Sezon grzewczy w pełni. Pełną parą pracują też kotłownie ogrzewające prywatne posesje. Efekty w postaci różnej barwy dymów są łatwe do zauważenia i wyczucia. Społeczeństwo, uświadamiane przez nagłaśniające temat smogu media, coraz częściej reaguje na podejrzane przypadki. Straż Miejska w Starachowicach potwierdza, że otrzymuje całkiem dużo takich zgłoszeń. Sama także prowadzi kontrole.
Jednak mocny, czy czarny dym nie zawsze świadczy o spalaniu czegoś niewłaściwego.
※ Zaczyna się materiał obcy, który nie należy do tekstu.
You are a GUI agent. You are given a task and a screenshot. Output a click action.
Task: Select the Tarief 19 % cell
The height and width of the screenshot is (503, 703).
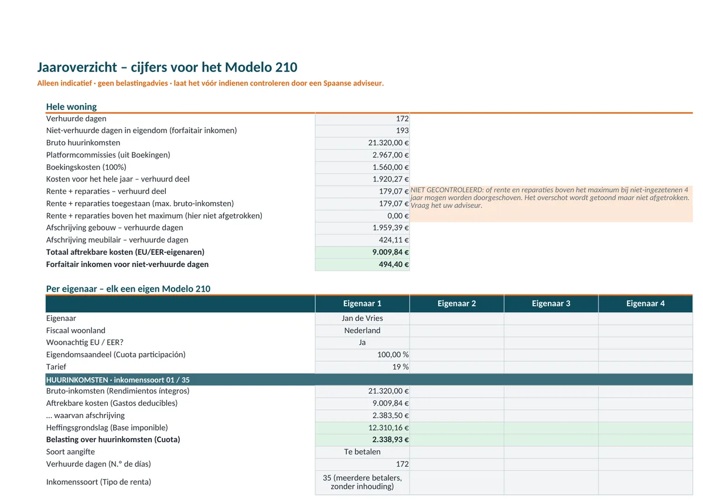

Gęsty, ciemny dym towarzyszy także zapaleniu się nagromadzonej w kominie sadzy.
Strażnicy sprawdzili także sygnał zgłoszony przez naszą redakcję, a dotyczący jednego z zakładów przemysłowych.
Z bardzo ciekawą propozycją wyszła Straż Miejska w Kielcach. Jej funkcjonariusze uczą mieszkańców prawidłowego rozpalania w piecach. Strażnicy wożą ze sobą dwa piece typu „koza” i udowadniają, że da się rozniecić ogień bez gryzącego dymu. Pokazy są organizowane w niedziele w pobliżu kościołów zaraz po mszach.